Introduction: Alzheimer's Disease (AD) is a neurodegenerative disease that leads to a gradual decline in cognitive function. Recent evidence shows a strong cross-relationship between insulin resistance in patients of Type 2 Diabetes Mellitus and Alzheimer's Disease pathology, sharing a common link pathway that gives rise to a new concept, so-called “Type 3 Diabetes”. This review discusses the pathophysiological interrelation between Type 2 Diabetes Mellitus (T2DM) and Alzheimer's Disease (AD), focusing on common metabolic abnormalities, diagnostic biomarkers, and their therapeutic potentials. Methods: A narrative review of literature was performed based onby testing with PubMed, Scopus, and Web of Science. The search terms in the electronic database were “Alzheimer’s Disease”, “Type-3 Diabetes”, “insulin resistance”, “cognitive decline” and “neurodegeneration”. Articles were screened with relevance, quality, and contribution to the comprehension of the T2DM–AD link in mind. No meta-analysis, statistical or quantitative, was done as the data were thematically synthesized. Results: The literature consistently supports a link between Type 2 Diabetes Mellitus (T2DM) and increased Alzheimer's Disease (AD) risk. Insulin resistance disrupts neuronal signaling, glucose uptake, and promotes amyloid-beta accumulation and tau phosphorylation. Cerebrospinal fluid biomarkers and PET imaging provide diagnostic insights.

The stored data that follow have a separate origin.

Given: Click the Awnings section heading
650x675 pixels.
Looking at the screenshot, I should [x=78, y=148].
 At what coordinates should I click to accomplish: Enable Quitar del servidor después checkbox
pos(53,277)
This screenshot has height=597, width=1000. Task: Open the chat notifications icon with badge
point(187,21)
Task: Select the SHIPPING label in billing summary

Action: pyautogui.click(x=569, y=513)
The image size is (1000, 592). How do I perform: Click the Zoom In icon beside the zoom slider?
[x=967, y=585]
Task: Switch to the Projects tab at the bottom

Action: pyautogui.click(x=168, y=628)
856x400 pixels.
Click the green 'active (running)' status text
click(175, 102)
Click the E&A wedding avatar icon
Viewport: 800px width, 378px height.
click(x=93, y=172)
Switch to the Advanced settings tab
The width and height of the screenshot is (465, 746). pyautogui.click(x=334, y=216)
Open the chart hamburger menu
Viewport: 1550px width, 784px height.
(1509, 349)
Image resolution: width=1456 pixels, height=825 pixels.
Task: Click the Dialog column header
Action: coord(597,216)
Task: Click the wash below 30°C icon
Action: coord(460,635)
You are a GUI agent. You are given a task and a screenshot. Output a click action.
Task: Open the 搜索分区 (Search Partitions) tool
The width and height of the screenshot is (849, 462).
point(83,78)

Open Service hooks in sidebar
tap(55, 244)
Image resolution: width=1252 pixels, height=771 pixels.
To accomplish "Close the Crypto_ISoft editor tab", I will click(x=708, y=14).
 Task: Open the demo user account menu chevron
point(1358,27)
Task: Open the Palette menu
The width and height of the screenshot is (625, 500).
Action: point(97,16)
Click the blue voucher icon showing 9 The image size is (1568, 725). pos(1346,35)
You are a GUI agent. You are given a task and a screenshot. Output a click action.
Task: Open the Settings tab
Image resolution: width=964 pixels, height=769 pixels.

Pharmacologic agents like GLP- 1 receptor agonists show neuroprotective potential. Discussion: The relationship between Type 2 Diabetes Mellitus (T2DM) and the risk of Alzheimer's Disease (AD) is consistently reported in the literature. It dysregulates neuronal signaling, glucose uptake, and increases amyloid-beta and tau phosphorylation. Diagnostic findings are based on cerebrospinal fluid biomarkers and PET imaging. Pharmacological agents such as GLP-1 receptor agonists hold promise as neuroprotective agents. Conclusion: Viewing Alzheimer's Disease (AD) in the context of metabolic failure may fundamentally change the way to prevent, diagnose, and treat the disease. Considering a “Type 3 Diabetes” provides a paradigm shift in awareness of the insulin–brain connection and underscores the necessity of a focused, combined therapeutic approach.